[Records provided]
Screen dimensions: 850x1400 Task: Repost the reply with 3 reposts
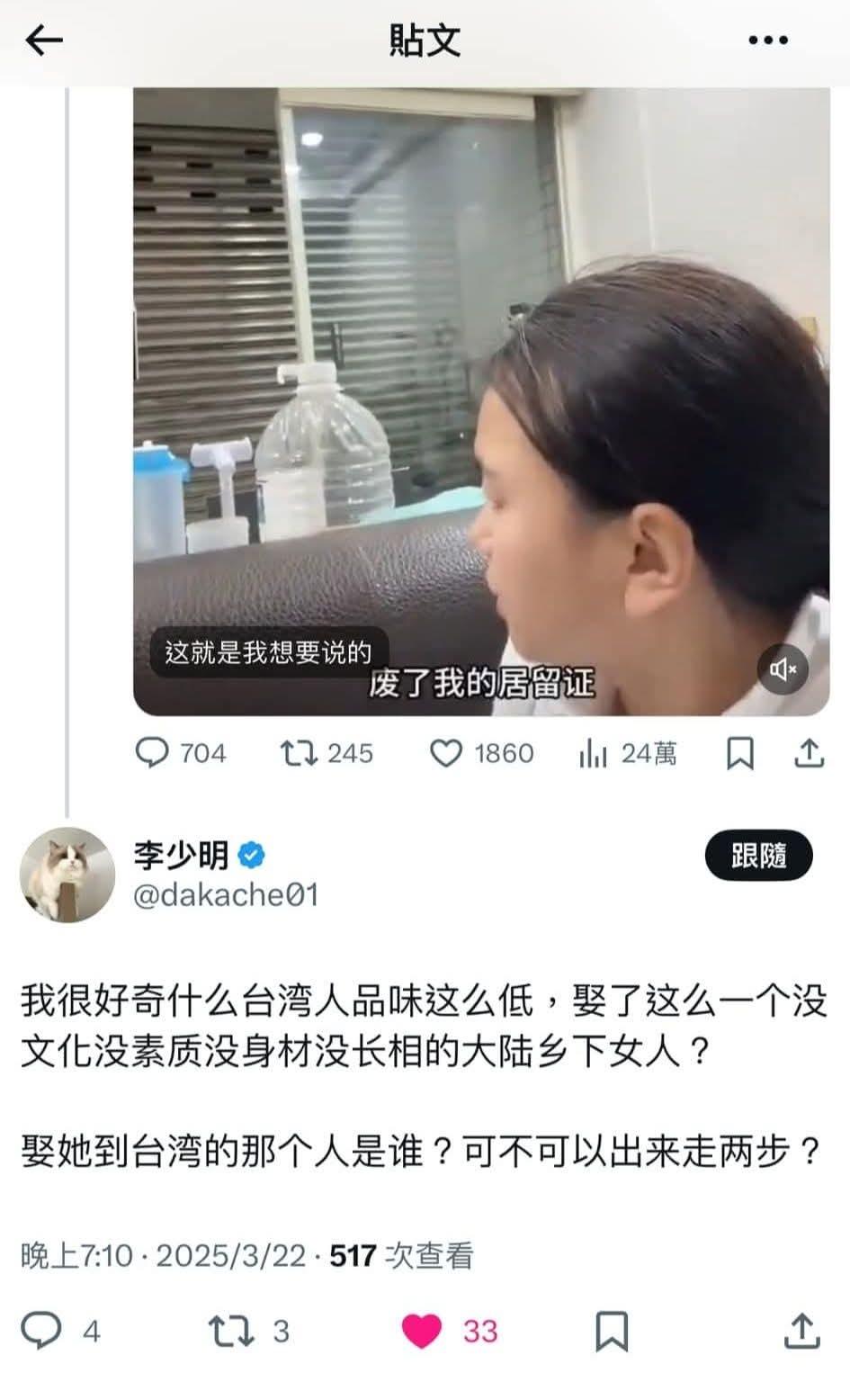[249, 1331]
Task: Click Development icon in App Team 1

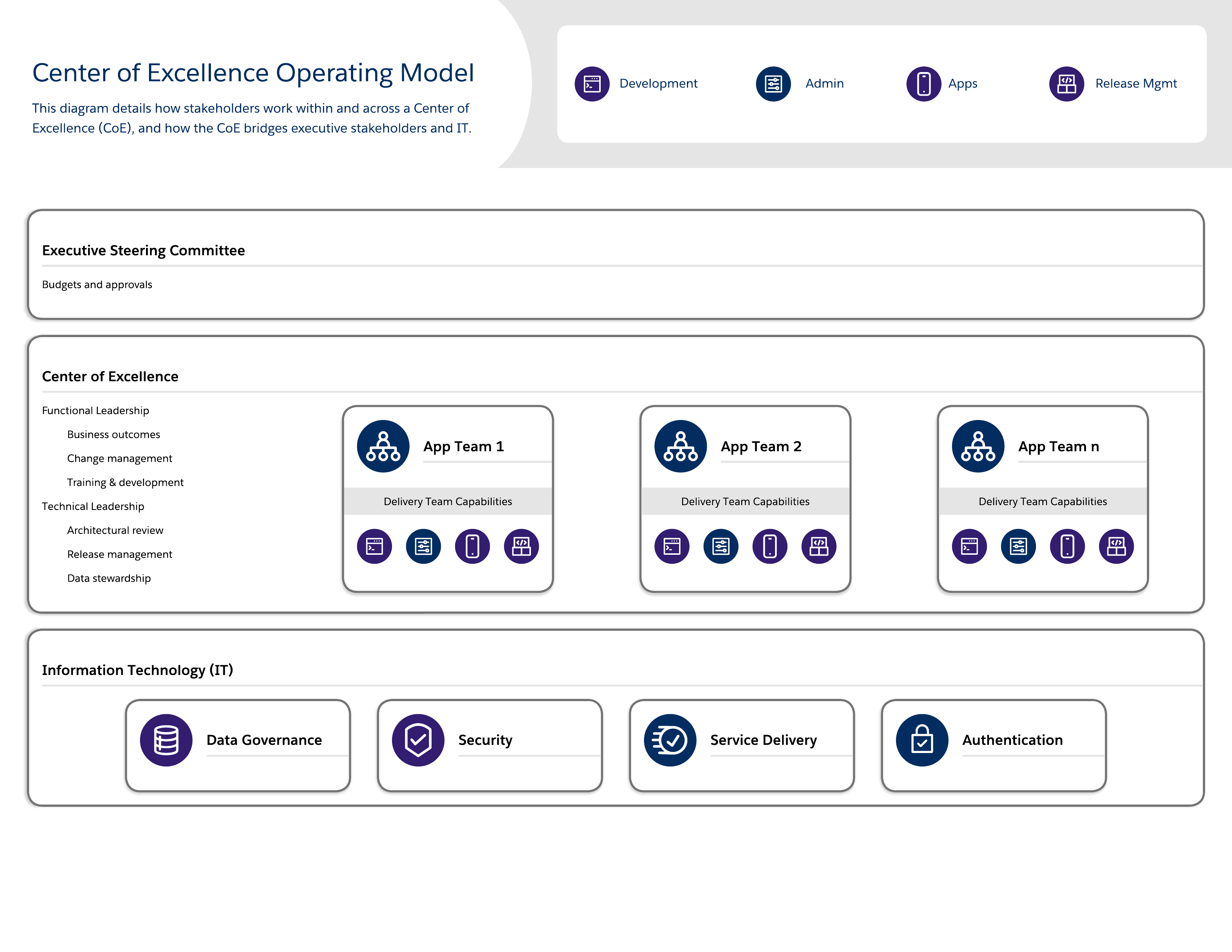Action: (374, 546)
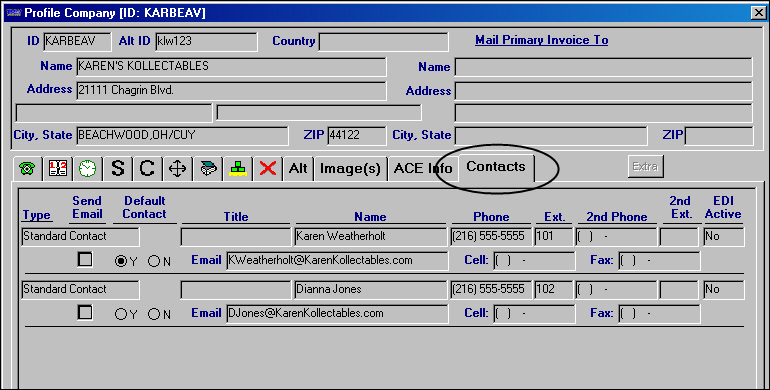Image resolution: width=770 pixels, height=390 pixels.
Task: Tick Send Email checkbox for Karen Weatherholt
Action: pos(85,259)
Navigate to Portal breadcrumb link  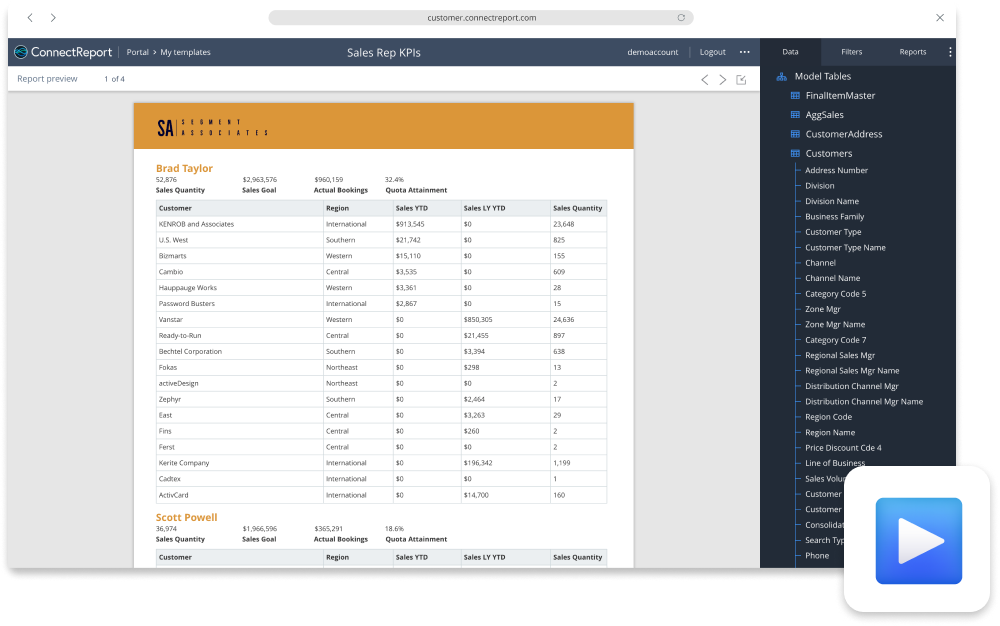137,52
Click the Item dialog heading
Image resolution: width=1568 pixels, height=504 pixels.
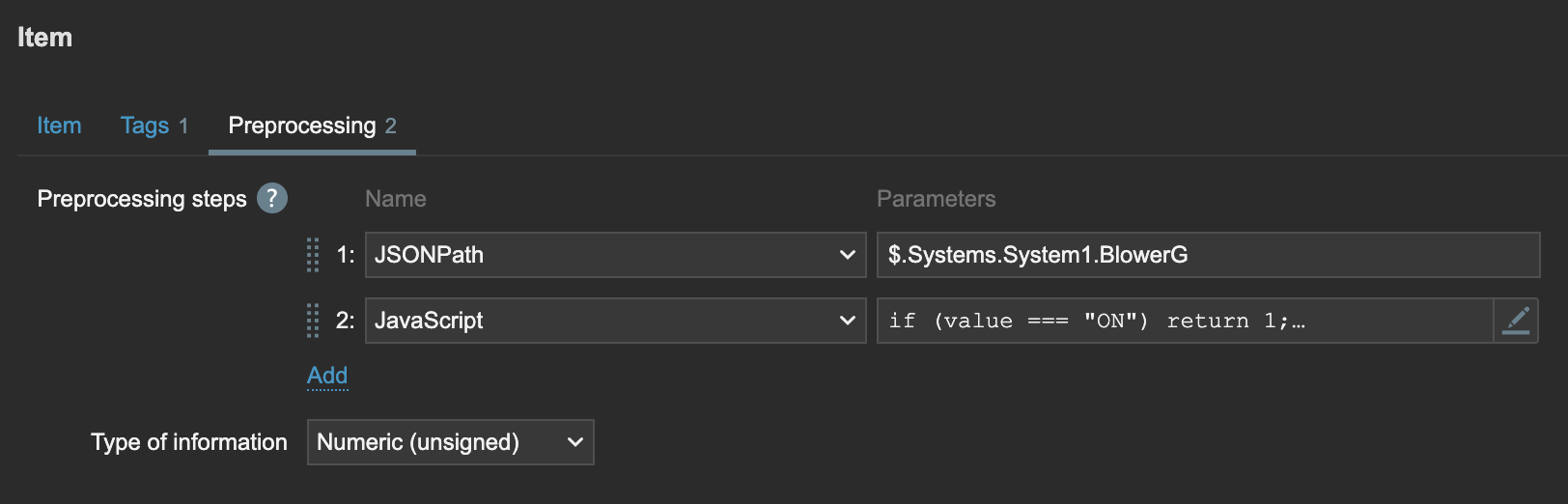point(44,38)
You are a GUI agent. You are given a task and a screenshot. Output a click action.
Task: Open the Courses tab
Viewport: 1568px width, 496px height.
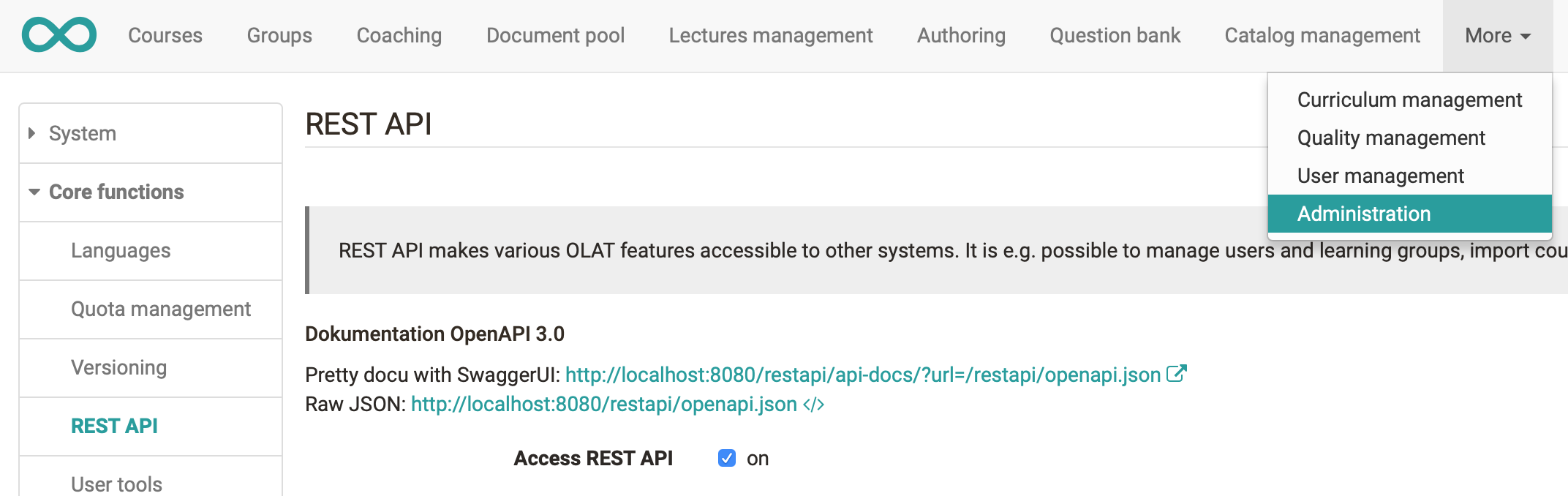coord(165,35)
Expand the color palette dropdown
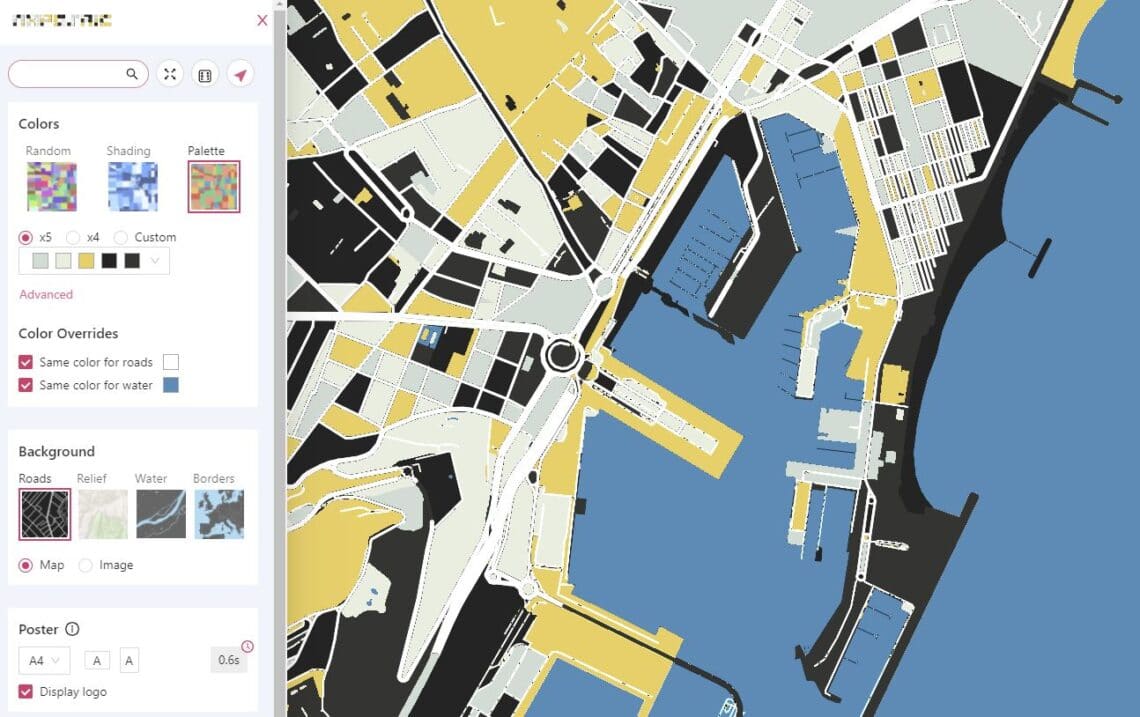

[Do this] Can you repeat the stretch of the records from the line containing "Click the Item dialog heading" through the end of the records, word for word, leaving the pictures out?

[Exercise response]
Click the Item dialog heading
Image resolution: width=1568 pixels, height=504 pixels.
point(44,38)
You are a GUI agent. You are given a task and a screenshot. Output a click action.
Task: Open the Courses tab
Viewport: 1568px width, 496px height.
coord(165,35)
Expand the color palette dropdown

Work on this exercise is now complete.